*Extracted entries:*

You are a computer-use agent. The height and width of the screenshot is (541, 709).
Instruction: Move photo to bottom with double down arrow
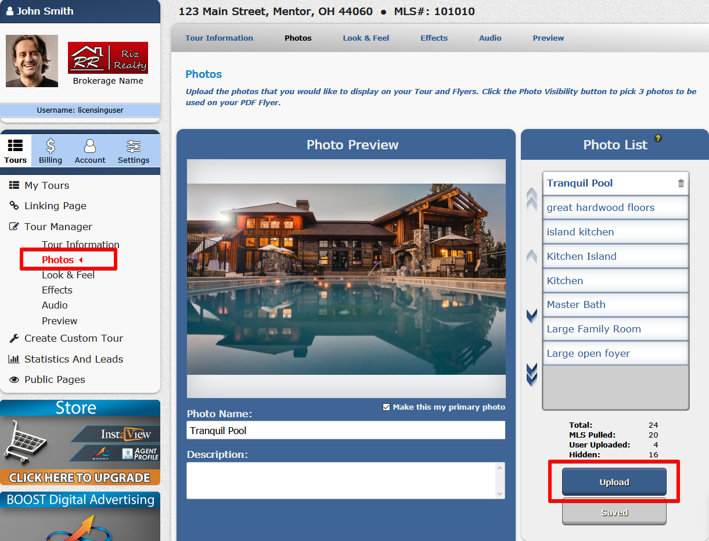tap(531, 374)
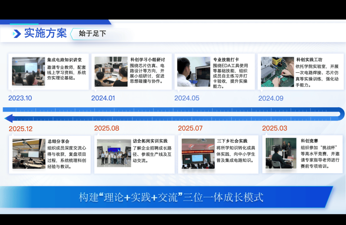Open the 科创竞赛 photo thumbnail
The width and height of the screenshot is (346, 225).
pos(281,153)
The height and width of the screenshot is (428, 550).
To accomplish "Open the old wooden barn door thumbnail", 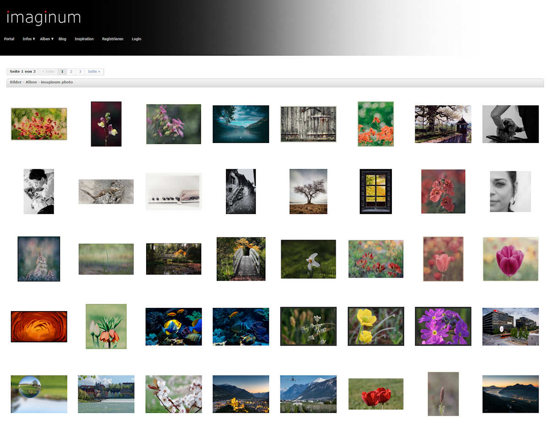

*Task statement:* Return every entry above exactly as written, with no pictures included.

*Result of the exercise:*
You are a computer-use agent. The height and width of the screenshot is (541, 709).
Instruction: Move photo to bottom with double down arrow
tap(531, 374)
Open the 科创竞赛 photo thumbnail
The width and height of the screenshot is (346, 225).
pos(281,153)
The height and width of the screenshot is (428, 550).
To accomplish "Open the old wooden barn door thumbnail", 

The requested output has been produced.